▸ **Task requirements**
Give back the lines of the records exactly, starting at the first and ending at the one with "Given: Disable independent".

▸ **Saved entries**
↓↓↓

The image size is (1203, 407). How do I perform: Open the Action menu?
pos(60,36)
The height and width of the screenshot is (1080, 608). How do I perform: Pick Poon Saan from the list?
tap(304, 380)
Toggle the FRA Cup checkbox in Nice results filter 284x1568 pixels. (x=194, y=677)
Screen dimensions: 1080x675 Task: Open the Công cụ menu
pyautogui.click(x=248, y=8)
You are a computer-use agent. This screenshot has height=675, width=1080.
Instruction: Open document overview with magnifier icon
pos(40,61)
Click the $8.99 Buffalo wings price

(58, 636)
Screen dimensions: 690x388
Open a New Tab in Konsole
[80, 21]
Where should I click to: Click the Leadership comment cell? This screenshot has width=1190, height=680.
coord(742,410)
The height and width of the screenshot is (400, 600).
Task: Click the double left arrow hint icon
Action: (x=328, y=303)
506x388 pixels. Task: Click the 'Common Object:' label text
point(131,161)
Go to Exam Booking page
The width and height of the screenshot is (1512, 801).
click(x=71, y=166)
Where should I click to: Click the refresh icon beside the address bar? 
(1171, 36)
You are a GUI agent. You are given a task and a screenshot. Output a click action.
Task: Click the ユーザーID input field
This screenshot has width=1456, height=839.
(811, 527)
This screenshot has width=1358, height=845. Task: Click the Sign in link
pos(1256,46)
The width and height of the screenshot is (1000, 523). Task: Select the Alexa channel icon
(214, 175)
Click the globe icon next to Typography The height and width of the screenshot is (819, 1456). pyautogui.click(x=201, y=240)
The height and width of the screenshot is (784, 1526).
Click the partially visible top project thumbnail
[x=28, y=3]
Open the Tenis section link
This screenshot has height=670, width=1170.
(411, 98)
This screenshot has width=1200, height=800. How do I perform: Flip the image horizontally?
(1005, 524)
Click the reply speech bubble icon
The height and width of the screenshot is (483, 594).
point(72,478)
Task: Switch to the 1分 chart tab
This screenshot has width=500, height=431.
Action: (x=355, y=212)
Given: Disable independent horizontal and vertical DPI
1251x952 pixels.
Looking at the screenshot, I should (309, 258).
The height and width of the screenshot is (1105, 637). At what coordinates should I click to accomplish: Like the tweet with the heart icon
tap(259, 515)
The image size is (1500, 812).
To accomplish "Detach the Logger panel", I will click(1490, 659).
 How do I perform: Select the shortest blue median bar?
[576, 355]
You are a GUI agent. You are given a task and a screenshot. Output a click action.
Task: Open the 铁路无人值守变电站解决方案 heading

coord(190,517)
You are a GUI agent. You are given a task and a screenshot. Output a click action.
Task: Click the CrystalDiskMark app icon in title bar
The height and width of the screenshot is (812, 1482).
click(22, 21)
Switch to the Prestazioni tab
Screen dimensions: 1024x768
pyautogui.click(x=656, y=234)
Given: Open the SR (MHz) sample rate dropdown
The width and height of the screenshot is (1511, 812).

↑↑↑

▸ **Completed task**
The image size is (1203, 407). How do I perform: Open the Action menu?
pos(60,36)
The height and width of the screenshot is (1080, 608). How do I perform: Pick Poon Saan from the list?
tap(304, 380)
Toggle the FRA Cup checkbox in Nice results filter 284x1568 pixels. (x=194, y=677)
Screen dimensions: 1080x675 Task: Open the Công cụ menu
pyautogui.click(x=248, y=8)
You are a computer-use agent. This screenshot has height=675, width=1080.
Instruction: Open document overview with magnifier icon
pos(40,61)
Click the $8.99 Buffalo wings price

(58, 636)
Screen dimensions: 690x388
Open a New Tab in Konsole
[80, 21]
Where should I click to: Click the Leadership comment cell? This screenshot has width=1190, height=680.
coord(742,410)
The height and width of the screenshot is (400, 600).
Task: Click the double left arrow hint icon
Action: (x=328, y=303)
506x388 pixels. Task: Click the 'Common Object:' label text
point(131,161)
Go to Exam Booking page
The width and height of the screenshot is (1512, 801).
click(x=71, y=166)
Where should I click to: Click the refresh icon beside the address bar? 
(1171, 36)
You are a GUI agent. You are given a task and a screenshot. Output a click action.
Task: Click the ユーザーID input field
This screenshot has width=1456, height=839.
(811, 527)
This screenshot has width=1358, height=845. Task: Click the Sign in link
pos(1256,46)
The width and height of the screenshot is (1000, 523). Task: Select the Alexa channel icon
(214, 175)
Click the globe icon next to Typography The height and width of the screenshot is (819, 1456). pyautogui.click(x=201, y=240)
The height and width of the screenshot is (784, 1526).
Click the partially visible top project thumbnail
[x=28, y=3]
Open the Tenis section link
This screenshot has height=670, width=1170.
(411, 98)
This screenshot has width=1200, height=800. How do I perform: Flip the image horizontally?
(1005, 524)
Click the reply speech bubble icon
The height and width of the screenshot is (483, 594).
point(72,478)
Task: Switch to the 1分 chart tab
This screenshot has width=500, height=431.
Action: (x=355, y=212)
Given: Disable independent horizontal and vertical DPI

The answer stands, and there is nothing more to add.